_Task requirements_: Taking the listing below, restate word for word each line from the line with "Click the home breadcrumb icon" to the line with "Task: Close the Isolated GPU PCI Id's dialog", ends included, and stop there.

_Records for this task_:
=== Begin Enclosure ===

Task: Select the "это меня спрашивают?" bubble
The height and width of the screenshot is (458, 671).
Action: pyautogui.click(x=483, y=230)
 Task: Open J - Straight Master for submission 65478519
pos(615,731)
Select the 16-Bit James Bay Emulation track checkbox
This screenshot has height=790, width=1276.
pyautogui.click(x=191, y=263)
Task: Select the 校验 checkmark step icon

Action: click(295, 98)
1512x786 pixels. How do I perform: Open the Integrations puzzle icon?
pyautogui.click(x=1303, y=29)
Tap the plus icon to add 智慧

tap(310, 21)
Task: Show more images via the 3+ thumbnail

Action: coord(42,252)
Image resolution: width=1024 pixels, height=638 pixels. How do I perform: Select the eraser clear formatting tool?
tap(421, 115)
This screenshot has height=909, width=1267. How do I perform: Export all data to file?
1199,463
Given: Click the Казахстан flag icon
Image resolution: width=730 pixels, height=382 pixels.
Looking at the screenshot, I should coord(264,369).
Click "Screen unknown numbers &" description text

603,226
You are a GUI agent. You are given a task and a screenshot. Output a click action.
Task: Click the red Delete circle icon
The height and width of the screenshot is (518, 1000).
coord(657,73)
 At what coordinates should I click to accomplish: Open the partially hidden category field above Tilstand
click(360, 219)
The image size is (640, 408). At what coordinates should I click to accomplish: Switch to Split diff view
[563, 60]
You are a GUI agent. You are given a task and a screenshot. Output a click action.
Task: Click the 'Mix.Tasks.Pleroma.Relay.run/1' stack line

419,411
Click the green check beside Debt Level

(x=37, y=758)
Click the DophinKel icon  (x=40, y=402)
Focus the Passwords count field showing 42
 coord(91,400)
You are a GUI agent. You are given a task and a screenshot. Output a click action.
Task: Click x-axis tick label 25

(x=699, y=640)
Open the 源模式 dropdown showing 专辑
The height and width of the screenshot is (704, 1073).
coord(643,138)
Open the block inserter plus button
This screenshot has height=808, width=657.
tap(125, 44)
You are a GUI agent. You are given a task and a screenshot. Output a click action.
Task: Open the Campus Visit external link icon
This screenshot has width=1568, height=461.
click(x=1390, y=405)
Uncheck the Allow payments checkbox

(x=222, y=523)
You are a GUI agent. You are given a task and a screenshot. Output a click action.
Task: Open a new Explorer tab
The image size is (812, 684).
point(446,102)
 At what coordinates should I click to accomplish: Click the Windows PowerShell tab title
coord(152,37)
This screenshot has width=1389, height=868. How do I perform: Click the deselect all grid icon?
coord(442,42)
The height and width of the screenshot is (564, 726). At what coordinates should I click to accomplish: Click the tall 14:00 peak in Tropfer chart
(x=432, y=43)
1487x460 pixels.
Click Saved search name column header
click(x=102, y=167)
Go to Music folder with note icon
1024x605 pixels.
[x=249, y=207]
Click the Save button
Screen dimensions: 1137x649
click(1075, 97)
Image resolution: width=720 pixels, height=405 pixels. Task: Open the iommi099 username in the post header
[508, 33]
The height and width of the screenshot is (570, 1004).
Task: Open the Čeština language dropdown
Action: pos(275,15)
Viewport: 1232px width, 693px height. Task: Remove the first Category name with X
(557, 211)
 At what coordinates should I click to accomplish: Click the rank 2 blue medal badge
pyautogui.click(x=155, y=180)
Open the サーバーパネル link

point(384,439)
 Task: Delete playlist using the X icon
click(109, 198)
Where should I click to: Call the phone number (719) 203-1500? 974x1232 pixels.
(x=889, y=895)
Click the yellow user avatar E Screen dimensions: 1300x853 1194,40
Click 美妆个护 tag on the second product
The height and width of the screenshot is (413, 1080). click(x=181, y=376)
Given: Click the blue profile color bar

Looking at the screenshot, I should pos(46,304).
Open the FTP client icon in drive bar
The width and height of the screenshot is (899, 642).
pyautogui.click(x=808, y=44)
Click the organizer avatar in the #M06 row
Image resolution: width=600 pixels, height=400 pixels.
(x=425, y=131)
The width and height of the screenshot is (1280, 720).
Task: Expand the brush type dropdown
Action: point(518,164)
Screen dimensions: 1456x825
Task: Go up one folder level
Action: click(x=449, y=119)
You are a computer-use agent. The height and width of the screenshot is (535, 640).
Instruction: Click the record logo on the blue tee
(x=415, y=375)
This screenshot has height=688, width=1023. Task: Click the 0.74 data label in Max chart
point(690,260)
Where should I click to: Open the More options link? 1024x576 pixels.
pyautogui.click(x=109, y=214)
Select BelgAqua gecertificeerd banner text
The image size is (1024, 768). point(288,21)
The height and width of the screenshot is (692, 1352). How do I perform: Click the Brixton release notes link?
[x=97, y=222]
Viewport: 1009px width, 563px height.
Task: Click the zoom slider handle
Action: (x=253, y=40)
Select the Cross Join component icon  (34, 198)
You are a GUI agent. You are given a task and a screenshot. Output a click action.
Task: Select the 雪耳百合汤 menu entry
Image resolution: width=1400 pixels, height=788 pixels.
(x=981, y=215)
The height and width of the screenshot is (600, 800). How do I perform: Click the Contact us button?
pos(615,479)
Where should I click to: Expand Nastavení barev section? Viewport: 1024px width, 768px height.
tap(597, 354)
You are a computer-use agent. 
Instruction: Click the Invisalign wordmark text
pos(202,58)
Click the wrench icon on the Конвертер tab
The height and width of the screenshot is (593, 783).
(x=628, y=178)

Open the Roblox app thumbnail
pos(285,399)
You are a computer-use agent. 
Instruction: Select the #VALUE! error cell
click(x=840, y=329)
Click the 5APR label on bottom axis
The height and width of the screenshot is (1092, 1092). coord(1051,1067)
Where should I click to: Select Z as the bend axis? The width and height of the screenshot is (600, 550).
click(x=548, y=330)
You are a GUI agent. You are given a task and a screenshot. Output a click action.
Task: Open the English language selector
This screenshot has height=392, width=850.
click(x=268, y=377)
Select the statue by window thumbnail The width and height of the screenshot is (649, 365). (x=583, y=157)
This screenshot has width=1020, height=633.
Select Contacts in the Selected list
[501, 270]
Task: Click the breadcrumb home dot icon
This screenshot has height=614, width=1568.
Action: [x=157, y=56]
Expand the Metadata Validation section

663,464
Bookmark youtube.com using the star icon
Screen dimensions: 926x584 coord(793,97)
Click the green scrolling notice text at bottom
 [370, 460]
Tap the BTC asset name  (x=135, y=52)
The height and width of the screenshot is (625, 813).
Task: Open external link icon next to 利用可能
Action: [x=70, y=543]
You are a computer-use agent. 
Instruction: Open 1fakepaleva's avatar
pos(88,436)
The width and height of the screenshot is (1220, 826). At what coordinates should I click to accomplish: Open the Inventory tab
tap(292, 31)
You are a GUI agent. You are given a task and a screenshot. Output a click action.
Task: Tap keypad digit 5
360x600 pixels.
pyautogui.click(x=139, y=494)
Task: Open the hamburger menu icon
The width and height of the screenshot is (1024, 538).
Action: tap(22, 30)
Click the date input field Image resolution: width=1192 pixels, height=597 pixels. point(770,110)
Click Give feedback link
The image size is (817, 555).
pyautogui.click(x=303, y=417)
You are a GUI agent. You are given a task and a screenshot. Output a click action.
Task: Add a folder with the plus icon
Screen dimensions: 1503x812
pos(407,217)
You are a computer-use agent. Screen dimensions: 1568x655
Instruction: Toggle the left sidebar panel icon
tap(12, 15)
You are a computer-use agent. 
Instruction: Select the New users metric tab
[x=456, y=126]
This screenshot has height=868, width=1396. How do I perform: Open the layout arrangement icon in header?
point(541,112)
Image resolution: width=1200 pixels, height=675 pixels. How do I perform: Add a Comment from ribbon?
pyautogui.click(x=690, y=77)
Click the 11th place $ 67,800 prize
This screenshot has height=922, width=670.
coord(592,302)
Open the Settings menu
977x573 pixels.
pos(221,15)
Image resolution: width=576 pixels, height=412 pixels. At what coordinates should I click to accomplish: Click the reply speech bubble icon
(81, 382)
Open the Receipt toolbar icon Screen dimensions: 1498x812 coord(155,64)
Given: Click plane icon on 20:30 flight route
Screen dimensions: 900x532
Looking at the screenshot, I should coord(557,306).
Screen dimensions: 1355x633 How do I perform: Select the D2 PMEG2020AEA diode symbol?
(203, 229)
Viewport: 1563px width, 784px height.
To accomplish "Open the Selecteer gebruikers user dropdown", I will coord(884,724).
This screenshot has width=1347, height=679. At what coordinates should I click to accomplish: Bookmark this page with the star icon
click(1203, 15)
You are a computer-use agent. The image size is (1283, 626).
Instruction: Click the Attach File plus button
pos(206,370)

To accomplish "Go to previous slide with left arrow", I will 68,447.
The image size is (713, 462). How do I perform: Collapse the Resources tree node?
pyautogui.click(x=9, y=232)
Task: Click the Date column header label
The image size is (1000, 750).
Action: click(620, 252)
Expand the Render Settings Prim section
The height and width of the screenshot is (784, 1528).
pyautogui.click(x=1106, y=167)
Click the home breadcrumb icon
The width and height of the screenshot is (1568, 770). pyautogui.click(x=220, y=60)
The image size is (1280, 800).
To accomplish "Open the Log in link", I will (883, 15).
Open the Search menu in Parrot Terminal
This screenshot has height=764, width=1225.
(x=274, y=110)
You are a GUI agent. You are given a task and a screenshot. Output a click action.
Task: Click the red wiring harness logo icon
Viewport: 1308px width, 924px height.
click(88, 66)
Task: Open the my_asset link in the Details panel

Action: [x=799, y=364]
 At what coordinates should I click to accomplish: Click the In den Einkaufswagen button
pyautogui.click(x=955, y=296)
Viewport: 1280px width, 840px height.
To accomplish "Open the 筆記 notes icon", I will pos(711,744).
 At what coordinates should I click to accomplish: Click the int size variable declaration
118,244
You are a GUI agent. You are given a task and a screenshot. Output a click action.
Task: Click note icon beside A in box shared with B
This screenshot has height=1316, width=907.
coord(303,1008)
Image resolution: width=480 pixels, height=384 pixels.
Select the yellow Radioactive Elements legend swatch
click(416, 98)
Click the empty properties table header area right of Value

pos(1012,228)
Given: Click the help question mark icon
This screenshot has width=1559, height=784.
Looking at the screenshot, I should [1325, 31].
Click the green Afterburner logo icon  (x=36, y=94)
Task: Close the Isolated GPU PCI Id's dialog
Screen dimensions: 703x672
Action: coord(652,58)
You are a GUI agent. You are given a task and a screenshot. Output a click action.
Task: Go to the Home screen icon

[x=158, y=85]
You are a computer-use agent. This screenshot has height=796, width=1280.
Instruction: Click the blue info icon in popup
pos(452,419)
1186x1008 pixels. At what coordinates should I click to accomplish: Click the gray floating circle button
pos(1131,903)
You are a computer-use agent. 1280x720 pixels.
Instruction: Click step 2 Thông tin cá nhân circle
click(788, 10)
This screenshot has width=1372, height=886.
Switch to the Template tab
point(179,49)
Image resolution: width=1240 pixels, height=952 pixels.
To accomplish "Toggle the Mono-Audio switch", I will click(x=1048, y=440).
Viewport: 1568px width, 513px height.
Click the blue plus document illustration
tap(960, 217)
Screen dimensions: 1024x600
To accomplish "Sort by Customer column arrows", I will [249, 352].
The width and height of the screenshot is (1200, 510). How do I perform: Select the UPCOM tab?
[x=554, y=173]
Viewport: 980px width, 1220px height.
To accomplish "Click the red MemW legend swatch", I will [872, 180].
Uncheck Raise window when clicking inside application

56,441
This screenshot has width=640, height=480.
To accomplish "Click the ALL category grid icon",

=== End Enclosure ===

_Task output_:
Click the home breadcrumb icon
The width and height of the screenshot is (1568, 770). pyautogui.click(x=220, y=60)
The image size is (1280, 800).
To accomplish "Open the Log in link", I will (883, 15).
Open the Search menu in Parrot Terminal
This screenshot has height=764, width=1225.
(x=274, y=110)
You are a GUI agent. You are given a task and a screenshot. Output a click action.
Task: Click the red wiring harness logo icon
Viewport: 1308px width, 924px height.
click(88, 66)
Task: Open the my_asset link in the Details panel

Action: [x=799, y=364]
 At what coordinates should I click to accomplish: Click the In den Einkaufswagen button
pyautogui.click(x=955, y=296)
Viewport: 1280px width, 840px height.
To accomplish "Open the 筆記 notes icon", I will pos(711,744).
 At what coordinates should I click to accomplish: Click the int size variable declaration
118,244
You are a GUI agent. You are given a task and a screenshot. Output a click action.
Task: Click note icon beside A in box shared with B
This screenshot has height=1316, width=907.
coord(303,1008)
Image resolution: width=480 pixels, height=384 pixels.
Select the yellow Radioactive Elements legend swatch
click(416, 98)
Click the empty properties table header area right of Value

pos(1012,228)
Given: Click the help question mark icon
This screenshot has width=1559, height=784.
Looking at the screenshot, I should [1325, 31].
Click the green Afterburner logo icon  (x=36, y=94)
Task: Close the Isolated GPU PCI Id's dialog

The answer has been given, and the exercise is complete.